Well, at around 1550-1410 EDT, it got, to a lot of my coworkers, very much worse. The clouds had been spelling doom and gloom all afternoon. Heavy, laden with water, and dark. The wind was picking up and as we started to park Alpha and Foxtrot parking lots, I felt a drop on my nose. A rather fat raindrop, followed by another. And another. Then silence. I had my arms outstretched at the point of Alpha, pointing concert goers down the right lane to which they would be funneled into our rather efficient method of parking cars on an unpaved, gravel and bare-earth surface. Glancing to the right, dirt from the particularly dry parking lot was moving at rapid speeds due to winds, and around me. A split second of clairvoyance, my thoughts were confirmed as suddenly myself and everyone around us was met with a wall of heavy, fat raindrops.
People who seconds ago were ready to party, dove into their cars, as I blinked and exhaled, blowing the water flowing down my face. The wind picked up, I shivered in my reflective vest and red employee t-shirt. My khaki pants and pristine white shoes starting to absorb the water. Keeping my arms up and pointing the lucky patrons, watching as some expressed some sorrow at my ordeal. Some laughed, mimicking my obviously scarecrow-ish pose, a human directional sign. A traffic cone filled with a soul. I didn’t care for those, never did actually, even before today.
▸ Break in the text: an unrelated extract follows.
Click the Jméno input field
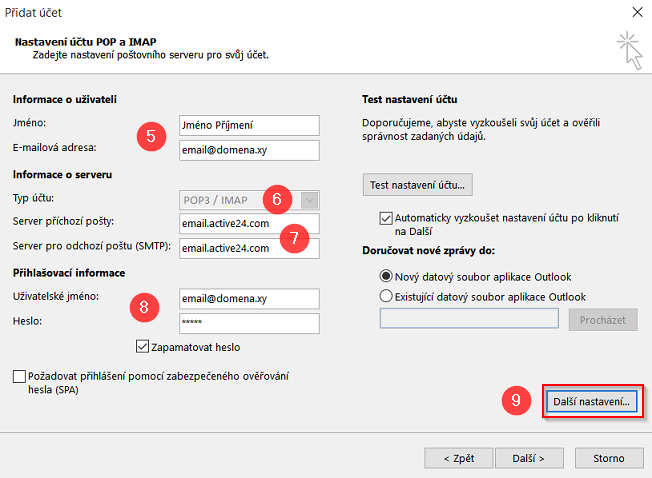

But the rain kept coming down. Sheets and sheets. After a few minutes I donned my poncho, the wind starting to cut my skin with the grit and the coldness. It offered no protection from being wet. I was already soaked. But it helped kept me warm. A supervisor relieved me and I ran back to my car, a small distance away, and got out my umbrella. Not some cheap, dollar-store variety, but one with a solid core, strong metal arms, and two canopies overlapping to allow air to pass. I held it horizontally as the rain came, as Forrest Gump would say, ‘from the side’.
So I stayed in such a pose. Both hands keeping the umbrella steady as the line of cars continued to come. My shoes becoming buckets to immerse my feet in. Just continuing to do my job. It was a sold out show, and we were understaffed.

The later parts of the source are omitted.